(Extracted records)
***

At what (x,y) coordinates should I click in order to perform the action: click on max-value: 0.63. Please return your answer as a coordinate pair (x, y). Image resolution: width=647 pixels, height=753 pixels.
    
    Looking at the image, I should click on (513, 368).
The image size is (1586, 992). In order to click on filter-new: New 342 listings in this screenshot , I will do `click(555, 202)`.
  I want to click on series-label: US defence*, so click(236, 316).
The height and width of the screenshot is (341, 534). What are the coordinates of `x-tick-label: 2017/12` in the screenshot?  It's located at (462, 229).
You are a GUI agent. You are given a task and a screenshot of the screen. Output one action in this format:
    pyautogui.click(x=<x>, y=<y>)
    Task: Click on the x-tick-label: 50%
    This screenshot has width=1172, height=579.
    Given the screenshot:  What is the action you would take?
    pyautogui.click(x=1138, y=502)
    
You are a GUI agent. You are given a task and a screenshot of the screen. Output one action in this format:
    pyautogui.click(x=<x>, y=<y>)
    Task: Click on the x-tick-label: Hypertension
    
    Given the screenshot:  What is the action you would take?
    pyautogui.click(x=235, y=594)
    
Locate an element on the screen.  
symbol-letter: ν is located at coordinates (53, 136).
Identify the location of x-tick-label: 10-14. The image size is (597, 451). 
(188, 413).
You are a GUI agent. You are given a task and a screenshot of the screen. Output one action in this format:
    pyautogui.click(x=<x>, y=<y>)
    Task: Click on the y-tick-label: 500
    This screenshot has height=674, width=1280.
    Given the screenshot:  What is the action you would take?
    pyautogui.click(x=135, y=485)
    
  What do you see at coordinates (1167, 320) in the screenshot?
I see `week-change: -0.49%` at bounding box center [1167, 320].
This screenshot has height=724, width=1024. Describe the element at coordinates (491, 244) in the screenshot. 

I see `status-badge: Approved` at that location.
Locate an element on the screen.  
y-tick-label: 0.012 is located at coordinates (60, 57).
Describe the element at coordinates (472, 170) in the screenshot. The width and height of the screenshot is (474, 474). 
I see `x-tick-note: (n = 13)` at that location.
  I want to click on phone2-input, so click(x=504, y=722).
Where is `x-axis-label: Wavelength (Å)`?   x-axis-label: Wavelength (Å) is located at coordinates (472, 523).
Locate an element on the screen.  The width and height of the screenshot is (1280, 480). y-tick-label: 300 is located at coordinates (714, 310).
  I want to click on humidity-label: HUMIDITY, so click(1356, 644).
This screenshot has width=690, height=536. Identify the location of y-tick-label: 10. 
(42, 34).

***

- _PROBLEM TO SOLVE_:
Turn every line of the entries above into a numbered list, leaving out any blank lines.

- _ANSWER TO THIS PROBLEM_:
1. At what (x,y) coordinates should I click in order to perform the action: click on max-value: 0.63. Please return your answer as a coordinate pair (x, y). Image resolution: width=647 pixels, height=753 pixels.
2.     Looking at the image, I should click on (513, 368).
3. The image size is (1586, 992). In order to click on filter-new: New 342 listings in this screenshot , I will do `click(555, 202)`.
4.   I want to click on series-label: US defence*, so click(236, 316).
5. The height and width of the screenshot is (341, 534). What are the coordinates of `x-tick-label: 2017/12` in the screenshot?  It's located at (462, 229).
6. You are a GUI agent. You are given a task and a screenshot of the screen. Output one action in this format:
7.     pyautogui.click(x=<x>, y=<y>)
8.     Task: Click on the x-tick-label: 50%
9.     This screenshot has width=1172, height=579.
10.     Given the screenshot:  What is the action you would take?
11.     pyautogui.click(x=1138, y=502)
12. You are a GUI agent. You are given a task and a screenshot of the screen. Output one action in this format:
13.     pyautogui.click(x=<x>, y=<y>)
14.     Task: Click on the x-tick-label: Hypertension
15.     Given the screenshot:  What is the action you would take?
16.     pyautogui.click(x=235, y=594)
17. Locate an element on the screen.  
18. symbol-letter: ν is located at coordinates (53, 136).
19. Identify the location of x-tick-label: 10-14. The image size is (597, 451). 
20. (188, 413).
21. You are a GUI agent. You are given a task and a screenshot of the screen. Output one action in this format:
22.     pyautogui.click(x=<x>, y=<y>)
23.     Task: Click on the y-tick-label: 500
24.     This screenshot has height=674, width=1280.
25.     Given the screenshot:  What is the action you would take?
26.     pyautogui.click(x=135, y=485)
27.   What do you see at coordinates (1167, 320) in the screenshot?
28. I see `week-change: -0.49%` at bounding box center [1167, 320].
29. This screenshot has height=724, width=1024. Describe the element at coordinates (491, 244) in the screenshot. 
30. I see `status-badge: Approved` at that location.
31. Locate an element on the screen.  
32. y-tick-label: 0.012 is located at coordinates (60, 57).
33. Describe the element at coordinates (472, 170) in the screenshot. The width and height of the screenshot is (474, 474). 
34. I see `x-tick-note: (n = 13)` at that location.
35.   I want to click on phone2-input, so click(x=504, y=722).
36. Where is `x-axis-label: Wavelength (Å)`?   x-axis-label: Wavelength (Å) is located at coordinates (472, 523).
37. Locate an element on the screen.  The width and height of the screenshot is (1280, 480). y-tick-label: 300 is located at coordinates (714, 310).
38.   I want to click on humidity-label: HUMIDITY, so click(1356, 644).
39. This screenshot has width=690, height=536. Identify the location of y-tick-label: 10. 
40. (42, 34).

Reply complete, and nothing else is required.